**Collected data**
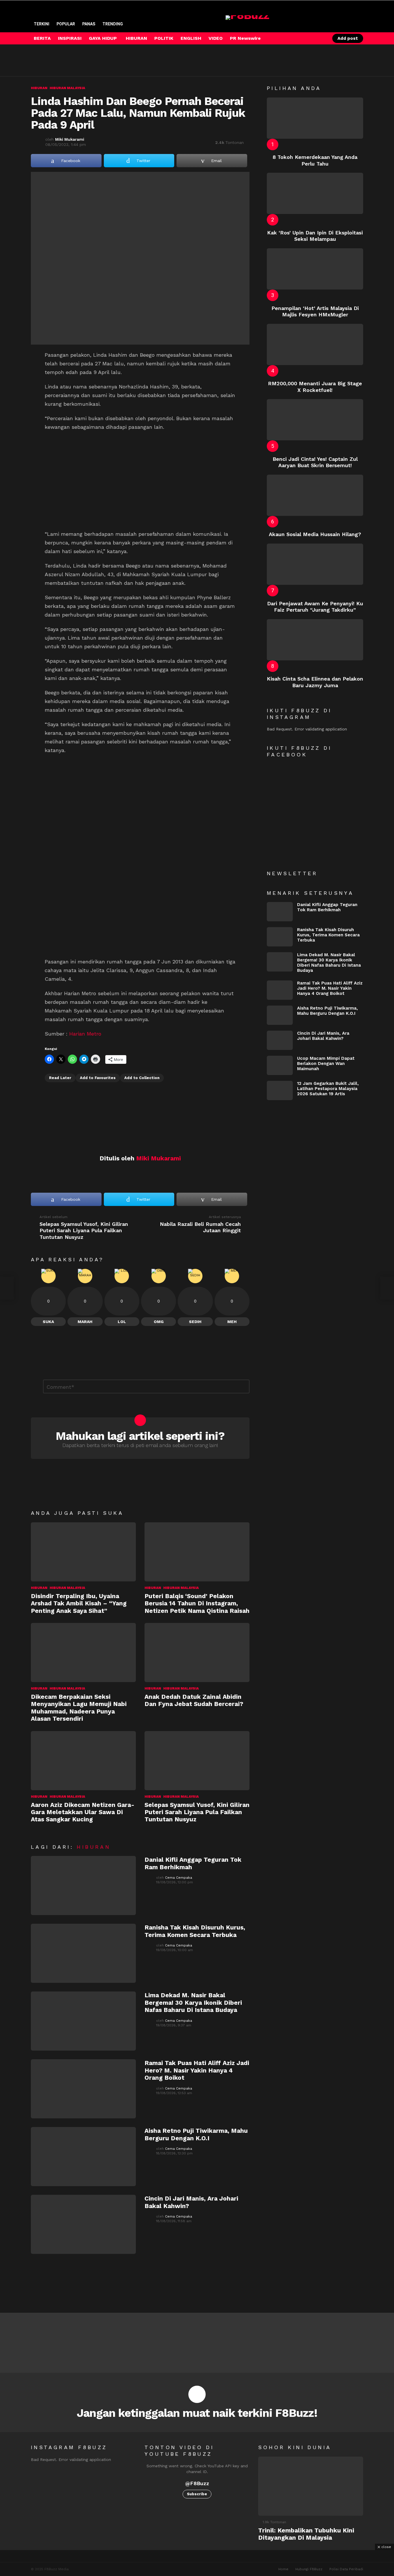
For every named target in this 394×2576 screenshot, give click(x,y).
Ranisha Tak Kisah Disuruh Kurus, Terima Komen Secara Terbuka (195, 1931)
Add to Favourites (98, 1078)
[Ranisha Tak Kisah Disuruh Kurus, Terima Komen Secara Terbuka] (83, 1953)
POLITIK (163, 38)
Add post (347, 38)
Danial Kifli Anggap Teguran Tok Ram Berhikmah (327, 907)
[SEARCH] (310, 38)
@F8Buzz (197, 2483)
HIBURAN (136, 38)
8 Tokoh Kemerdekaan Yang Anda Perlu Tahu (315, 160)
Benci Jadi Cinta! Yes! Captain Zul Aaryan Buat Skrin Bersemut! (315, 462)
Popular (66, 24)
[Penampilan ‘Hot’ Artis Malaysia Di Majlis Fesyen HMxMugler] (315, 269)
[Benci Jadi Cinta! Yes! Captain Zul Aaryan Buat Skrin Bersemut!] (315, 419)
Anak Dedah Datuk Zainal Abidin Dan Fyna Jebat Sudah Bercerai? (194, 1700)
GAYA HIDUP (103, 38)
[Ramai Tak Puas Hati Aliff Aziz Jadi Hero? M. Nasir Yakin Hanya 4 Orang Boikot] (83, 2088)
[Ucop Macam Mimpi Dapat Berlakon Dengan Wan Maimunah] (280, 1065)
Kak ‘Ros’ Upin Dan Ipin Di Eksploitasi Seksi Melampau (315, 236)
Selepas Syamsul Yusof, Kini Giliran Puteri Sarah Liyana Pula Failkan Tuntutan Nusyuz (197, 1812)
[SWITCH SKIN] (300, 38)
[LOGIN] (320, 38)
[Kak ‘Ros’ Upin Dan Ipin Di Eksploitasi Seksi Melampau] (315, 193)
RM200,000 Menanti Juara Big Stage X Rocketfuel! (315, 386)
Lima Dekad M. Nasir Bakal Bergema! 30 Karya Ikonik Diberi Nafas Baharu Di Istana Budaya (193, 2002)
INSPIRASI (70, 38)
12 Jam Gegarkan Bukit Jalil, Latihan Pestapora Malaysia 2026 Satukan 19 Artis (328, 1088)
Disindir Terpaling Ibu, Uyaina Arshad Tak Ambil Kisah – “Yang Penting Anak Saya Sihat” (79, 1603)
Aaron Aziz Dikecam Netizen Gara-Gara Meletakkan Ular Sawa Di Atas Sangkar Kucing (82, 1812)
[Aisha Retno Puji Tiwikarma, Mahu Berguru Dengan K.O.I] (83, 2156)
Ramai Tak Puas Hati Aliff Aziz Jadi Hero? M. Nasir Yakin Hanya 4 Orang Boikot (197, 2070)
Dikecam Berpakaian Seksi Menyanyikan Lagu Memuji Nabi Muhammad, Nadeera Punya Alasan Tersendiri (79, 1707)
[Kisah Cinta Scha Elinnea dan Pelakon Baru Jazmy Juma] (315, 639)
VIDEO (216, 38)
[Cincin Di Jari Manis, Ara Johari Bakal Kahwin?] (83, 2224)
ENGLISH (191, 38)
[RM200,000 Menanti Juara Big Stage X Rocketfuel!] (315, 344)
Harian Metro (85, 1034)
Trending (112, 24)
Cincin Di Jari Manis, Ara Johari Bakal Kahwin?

**Task instructions**
Return exactly the lines of the data, beginning with the first and ending with the line containing "[Ramai Tak Puas". Skip the pictures.

**Result for this exercise**
For every named target in this 394×2576 screenshot, give click(x,y).
Ranisha Tak Kisah Disuruh Kurus, Terima Komen Secara Terbuka (195, 1931)
Add to Favourites (98, 1078)
[Ranisha Tak Kisah Disuruh Kurus, Terima Komen Secara Terbuka] (83, 1953)
POLITIK (163, 38)
Add post (347, 38)
Danial Kifli Anggap Teguran Tok Ram Berhikmah (327, 907)
[SEARCH] (310, 38)
@F8Buzz (197, 2483)
HIBURAN (136, 38)
8 Tokoh Kemerdekaan Yang Anda Perlu Tahu (315, 160)
Benci Jadi Cinta! Yes! Captain Zul Aaryan Buat Skrin Bersemut! (315, 462)
Popular (66, 24)
[Penampilan ‘Hot’ Artis Malaysia Di Majlis Fesyen HMxMugler] (315, 269)
[Benci Jadi Cinta! Yes! Captain Zul Aaryan Buat Skrin Bersemut!] (315, 419)
Anak Dedah Datuk Zainal Abidin Dan Fyna Jebat Sudah Bercerai? (194, 1700)
GAYA HIDUP (103, 38)
[Ramai Tak Puas Hati Aliff Aziz Jadi Hero? M. Nasir Yakin Hanya 4 Orang Boikot] (83, 2088)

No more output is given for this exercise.